(Bloomberg) -- US bank regulators are set to release their plans next week for a sweeping overhaul of capital rules, with the latest draft including requirements for large lenders’ residential mortgages that go beyond international standards.

The changes would be part of the US version of a global accord known as Basel III that followed the financial crisis. The plans are poised to be unveiled July 27 by the Federal Reserve, the Federal Deposit Insurance Corp. and the Office of the Comptroller of the Currency, according to three people familiar with the proposal who asked not to be identified discussing details before the announcement. 

Although regulators have said big Wall Street banks might face a 20% average increase in overall capital requirements, the focus on large lenders’ residential mortgages hasn’t been mentioned. The US had been expected to keep these mortgages in-line with the international framework. 

For large banks, the agencies wanted to go above the global standards for residential mortgages, as well as some business loans, to avoid giving those lenders a competitive advantage over smaller peers, according to another person familiar with the proposal. The Fed wanted banks of different sizes to treat comparable residential loans the same, this person said. 

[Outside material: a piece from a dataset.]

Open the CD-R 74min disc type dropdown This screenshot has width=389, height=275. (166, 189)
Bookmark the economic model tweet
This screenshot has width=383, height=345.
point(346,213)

The industry will almost certainly criticize the proposal as another onerous measure to “gold plate” US requirements by making them more stringent than global standards. Banks have complained for years that reforms after the 2008 financial crisis gave an unfair advantage to less-regulated nonbank lenders. And they’ve warned that additional requirements risk raising borrowing costs at a time when the dream of home ownership has become more elusive for average Americans.

Spokespeople for the FDIC, Fed and OCC declined to comment. 

Assigning Risk

The measure under consideration would raise the so-called risk weights for many residential mortgages compared with the international standards, the three people said, meaning they would play a more significant role in determining overall capital requirements.  

Risk weights aren’t the amount of capital that banks need to hold. Instead, they are percentages assigned to account for the risk of various types of assets. Higher risk weights apply to assets that regulators consider to be greater risks.

In the US, a 50% risk weight is now assigned to many first-lien residential mortgage loans.

Now, federal regulators are considering applying risk weights of 40% to 90% for large banks, depending on the loan-to-value ratio, according to one of the people. Riskier loans, with higher LTV ratios, would get the higher risk weights. 

The proposed risk weights across the board are 20 percentage points higher than those in the Basel III international framework, according to the three of the people. 

Residential mortgage-backed securities guaranteed by government-sponsored enterprises wouldn’t be affected by the US change.

Regional Banks

When the package of US capital requirements is announced, it will also rope in banks with at least $100 billion in assets. That’s far lower than the existing $250 billion threshold where many of the toughest rules kick in, which means dozens of regional US banks might have to meet the new standard.

The measure will also ensure midsize banks — similar in size to the failed Silicon Valley Bank — disclose their unrealized losses on available for sale securities on the balance sheet be recognized in capital once sold.

 

--With assistance from David Scheer.